Aim >>
Swap "purple" for "orange" in the data lines starting at the line that contains "Click the Indonesia" and ending at the line that contains "The height and width of the screenshot is (952, 1275).", and write those lines out again with nothing else changed.

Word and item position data
· · · · · · ·

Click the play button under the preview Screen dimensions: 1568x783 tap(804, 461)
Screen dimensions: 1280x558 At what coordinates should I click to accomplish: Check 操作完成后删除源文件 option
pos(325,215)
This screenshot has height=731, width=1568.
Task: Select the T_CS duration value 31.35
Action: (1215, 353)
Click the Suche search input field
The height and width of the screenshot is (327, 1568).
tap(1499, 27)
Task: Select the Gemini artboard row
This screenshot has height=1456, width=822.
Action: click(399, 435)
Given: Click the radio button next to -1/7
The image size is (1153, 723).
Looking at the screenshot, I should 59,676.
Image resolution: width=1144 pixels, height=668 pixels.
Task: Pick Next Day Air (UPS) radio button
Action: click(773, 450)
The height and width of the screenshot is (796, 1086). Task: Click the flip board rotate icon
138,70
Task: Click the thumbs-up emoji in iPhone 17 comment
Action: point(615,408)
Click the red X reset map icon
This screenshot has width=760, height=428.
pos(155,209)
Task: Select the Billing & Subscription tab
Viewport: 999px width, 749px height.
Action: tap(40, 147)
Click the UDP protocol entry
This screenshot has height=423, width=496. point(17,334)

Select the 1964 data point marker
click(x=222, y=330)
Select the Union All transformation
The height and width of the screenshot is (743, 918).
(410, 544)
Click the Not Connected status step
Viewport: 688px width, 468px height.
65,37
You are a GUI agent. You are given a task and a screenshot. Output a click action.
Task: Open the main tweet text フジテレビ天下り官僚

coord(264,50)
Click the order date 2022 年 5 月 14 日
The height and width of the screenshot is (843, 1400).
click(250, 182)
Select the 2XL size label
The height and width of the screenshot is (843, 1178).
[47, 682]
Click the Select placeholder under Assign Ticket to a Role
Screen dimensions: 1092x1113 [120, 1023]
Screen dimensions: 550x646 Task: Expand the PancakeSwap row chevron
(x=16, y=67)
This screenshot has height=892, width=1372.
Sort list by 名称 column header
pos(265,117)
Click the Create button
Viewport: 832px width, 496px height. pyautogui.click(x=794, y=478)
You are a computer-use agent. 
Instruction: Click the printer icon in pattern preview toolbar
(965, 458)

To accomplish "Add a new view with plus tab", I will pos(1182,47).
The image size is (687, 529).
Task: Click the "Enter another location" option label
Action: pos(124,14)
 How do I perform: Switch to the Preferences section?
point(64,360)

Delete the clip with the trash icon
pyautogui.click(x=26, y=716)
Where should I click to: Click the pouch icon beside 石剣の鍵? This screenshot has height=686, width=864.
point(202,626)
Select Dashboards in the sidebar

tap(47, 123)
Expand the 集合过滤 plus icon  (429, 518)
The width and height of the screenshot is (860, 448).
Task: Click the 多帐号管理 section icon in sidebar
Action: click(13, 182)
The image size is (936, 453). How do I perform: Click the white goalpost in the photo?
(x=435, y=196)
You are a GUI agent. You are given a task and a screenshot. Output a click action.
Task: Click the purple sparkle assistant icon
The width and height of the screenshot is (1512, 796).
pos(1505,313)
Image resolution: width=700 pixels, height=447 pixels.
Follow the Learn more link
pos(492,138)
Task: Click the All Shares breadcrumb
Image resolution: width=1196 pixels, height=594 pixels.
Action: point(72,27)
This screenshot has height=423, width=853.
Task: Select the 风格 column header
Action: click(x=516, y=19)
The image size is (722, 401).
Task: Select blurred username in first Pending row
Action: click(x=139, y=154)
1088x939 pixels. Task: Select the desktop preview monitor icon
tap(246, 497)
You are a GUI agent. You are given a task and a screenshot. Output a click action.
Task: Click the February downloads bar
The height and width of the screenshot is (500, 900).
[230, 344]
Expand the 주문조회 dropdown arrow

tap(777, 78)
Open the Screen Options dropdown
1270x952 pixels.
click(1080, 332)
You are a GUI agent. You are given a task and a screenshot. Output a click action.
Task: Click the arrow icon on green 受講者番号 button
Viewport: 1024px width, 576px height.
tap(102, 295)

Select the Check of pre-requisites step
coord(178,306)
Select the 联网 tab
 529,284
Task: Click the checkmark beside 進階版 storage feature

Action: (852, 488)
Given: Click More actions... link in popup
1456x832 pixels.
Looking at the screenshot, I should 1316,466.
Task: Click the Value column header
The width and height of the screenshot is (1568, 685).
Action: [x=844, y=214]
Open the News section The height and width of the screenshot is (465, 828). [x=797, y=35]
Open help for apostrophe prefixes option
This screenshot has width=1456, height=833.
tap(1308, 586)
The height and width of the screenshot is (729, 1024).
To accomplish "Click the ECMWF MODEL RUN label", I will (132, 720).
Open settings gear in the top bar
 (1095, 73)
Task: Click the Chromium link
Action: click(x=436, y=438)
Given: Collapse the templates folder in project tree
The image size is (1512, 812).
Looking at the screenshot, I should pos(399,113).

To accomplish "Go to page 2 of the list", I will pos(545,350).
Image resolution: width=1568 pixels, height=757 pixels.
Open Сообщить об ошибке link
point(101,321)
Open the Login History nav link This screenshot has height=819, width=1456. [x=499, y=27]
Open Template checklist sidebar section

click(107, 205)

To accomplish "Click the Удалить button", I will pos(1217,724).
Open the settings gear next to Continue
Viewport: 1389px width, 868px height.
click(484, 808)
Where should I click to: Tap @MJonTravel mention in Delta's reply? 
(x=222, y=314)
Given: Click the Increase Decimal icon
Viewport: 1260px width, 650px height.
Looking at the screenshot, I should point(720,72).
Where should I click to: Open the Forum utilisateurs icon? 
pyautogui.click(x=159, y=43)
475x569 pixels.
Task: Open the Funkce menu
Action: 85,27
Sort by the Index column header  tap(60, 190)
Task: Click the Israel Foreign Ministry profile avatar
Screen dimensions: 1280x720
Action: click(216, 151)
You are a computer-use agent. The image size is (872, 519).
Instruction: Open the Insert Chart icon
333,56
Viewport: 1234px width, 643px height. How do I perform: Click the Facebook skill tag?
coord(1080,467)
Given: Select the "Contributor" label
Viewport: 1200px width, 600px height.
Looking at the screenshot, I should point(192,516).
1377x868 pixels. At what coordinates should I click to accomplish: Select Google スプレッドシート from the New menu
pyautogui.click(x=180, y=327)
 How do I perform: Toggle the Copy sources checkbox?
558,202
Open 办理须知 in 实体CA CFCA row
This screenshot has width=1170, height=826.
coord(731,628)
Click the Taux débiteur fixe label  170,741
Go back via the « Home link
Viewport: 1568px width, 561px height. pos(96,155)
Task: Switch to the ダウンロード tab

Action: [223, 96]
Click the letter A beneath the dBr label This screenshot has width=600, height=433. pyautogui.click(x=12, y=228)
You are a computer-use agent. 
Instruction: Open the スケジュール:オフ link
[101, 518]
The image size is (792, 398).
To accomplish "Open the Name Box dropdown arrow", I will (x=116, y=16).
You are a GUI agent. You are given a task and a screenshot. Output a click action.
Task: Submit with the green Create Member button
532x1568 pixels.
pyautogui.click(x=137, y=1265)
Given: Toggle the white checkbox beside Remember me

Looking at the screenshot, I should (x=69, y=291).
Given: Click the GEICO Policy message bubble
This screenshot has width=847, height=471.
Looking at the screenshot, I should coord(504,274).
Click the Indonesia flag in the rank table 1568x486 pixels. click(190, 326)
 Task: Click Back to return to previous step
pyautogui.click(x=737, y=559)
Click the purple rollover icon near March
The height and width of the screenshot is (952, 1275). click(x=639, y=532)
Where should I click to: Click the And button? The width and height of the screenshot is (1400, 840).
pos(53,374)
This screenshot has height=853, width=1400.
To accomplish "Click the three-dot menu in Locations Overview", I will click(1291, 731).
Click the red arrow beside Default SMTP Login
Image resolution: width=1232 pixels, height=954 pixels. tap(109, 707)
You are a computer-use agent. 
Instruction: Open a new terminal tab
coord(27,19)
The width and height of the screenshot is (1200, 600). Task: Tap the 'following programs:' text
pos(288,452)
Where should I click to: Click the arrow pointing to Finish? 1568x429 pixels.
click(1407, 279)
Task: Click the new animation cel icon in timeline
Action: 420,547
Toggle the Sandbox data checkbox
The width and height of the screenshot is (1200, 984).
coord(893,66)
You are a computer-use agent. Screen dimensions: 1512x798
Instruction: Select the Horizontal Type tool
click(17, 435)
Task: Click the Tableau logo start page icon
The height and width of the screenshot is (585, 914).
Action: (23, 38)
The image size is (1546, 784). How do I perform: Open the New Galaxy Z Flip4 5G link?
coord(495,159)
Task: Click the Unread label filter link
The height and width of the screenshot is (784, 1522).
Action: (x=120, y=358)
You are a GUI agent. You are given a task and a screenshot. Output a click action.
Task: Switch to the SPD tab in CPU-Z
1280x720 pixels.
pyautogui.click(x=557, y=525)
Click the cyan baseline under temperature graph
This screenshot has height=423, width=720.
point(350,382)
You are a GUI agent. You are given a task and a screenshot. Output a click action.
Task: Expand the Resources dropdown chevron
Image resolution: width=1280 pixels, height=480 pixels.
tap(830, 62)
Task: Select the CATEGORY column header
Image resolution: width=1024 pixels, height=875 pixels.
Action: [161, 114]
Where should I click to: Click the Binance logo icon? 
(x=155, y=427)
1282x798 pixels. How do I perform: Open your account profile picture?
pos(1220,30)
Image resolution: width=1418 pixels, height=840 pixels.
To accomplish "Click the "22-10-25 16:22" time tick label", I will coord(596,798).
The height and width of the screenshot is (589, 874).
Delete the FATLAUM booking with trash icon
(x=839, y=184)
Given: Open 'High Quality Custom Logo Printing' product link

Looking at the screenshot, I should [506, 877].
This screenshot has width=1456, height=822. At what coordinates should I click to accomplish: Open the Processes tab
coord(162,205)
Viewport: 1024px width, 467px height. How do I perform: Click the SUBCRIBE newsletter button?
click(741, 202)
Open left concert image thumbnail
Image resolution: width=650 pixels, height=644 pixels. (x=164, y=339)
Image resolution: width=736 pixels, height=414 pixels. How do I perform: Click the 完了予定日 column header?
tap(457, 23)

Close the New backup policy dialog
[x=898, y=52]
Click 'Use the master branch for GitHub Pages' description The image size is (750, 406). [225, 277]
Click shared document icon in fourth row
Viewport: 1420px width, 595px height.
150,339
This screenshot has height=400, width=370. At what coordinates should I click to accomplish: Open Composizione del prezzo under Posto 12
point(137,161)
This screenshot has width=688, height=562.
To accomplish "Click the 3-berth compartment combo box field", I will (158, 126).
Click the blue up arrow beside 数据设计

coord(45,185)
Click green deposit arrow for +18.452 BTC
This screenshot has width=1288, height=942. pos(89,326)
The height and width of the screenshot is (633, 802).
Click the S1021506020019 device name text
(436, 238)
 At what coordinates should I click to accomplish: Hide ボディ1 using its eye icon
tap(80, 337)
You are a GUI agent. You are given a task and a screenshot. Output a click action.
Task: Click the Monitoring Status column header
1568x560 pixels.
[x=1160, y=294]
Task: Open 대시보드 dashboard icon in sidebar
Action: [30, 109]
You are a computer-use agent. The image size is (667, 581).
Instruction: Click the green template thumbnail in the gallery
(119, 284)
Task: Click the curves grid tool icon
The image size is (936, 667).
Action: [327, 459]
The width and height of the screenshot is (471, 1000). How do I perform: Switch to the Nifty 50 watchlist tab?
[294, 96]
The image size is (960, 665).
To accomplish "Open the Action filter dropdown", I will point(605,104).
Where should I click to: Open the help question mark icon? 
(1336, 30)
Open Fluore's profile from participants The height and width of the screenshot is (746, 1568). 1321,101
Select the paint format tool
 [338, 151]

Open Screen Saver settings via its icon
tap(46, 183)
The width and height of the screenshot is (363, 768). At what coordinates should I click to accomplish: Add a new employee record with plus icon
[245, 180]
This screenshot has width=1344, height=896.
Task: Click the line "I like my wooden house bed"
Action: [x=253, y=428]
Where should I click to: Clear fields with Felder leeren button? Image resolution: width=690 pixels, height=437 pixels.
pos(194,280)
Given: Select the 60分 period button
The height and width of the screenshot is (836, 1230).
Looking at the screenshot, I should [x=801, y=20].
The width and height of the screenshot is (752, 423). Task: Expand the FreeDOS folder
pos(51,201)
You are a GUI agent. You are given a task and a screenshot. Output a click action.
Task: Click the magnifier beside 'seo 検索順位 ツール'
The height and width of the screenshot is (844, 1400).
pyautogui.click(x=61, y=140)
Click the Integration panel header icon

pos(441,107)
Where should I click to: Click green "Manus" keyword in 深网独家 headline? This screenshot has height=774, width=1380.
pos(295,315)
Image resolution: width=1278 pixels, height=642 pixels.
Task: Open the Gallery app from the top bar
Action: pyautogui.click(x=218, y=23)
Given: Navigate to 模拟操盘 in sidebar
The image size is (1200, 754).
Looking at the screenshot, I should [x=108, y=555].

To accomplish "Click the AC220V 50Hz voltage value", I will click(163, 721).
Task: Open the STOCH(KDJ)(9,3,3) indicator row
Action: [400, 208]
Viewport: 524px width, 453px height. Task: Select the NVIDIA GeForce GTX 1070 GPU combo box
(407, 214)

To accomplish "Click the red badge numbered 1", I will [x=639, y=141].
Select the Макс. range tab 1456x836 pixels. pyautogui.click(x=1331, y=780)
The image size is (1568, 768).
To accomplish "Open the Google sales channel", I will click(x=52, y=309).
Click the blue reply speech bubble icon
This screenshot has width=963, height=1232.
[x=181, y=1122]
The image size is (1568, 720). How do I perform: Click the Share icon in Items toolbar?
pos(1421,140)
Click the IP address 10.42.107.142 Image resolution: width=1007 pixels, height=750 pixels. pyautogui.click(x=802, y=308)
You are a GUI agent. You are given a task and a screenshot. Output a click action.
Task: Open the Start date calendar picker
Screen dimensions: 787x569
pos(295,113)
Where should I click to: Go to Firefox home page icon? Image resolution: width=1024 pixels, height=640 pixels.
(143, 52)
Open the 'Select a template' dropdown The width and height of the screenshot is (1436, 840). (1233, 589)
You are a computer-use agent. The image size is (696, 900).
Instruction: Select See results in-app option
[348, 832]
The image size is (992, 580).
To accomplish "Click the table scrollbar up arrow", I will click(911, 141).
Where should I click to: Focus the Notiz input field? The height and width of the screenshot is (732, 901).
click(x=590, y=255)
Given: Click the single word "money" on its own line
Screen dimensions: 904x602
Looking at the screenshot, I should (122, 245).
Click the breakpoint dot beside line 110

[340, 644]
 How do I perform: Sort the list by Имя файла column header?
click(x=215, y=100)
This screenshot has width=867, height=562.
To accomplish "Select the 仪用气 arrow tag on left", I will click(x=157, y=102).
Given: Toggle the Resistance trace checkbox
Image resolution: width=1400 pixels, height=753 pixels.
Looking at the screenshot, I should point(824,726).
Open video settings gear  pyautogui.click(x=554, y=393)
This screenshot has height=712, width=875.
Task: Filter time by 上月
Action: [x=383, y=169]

· · · · · · ·

Answer for the task >>
Click the Indonesia flag in the rank table 1568x486 pixels. click(190, 326)
 Task: Click Back to return to previous step
pyautogui.click(x=737, y=559)
Click the orange rollover icon near March
The height and width of the screenshot is (952, 1275). click(x=639, y=532)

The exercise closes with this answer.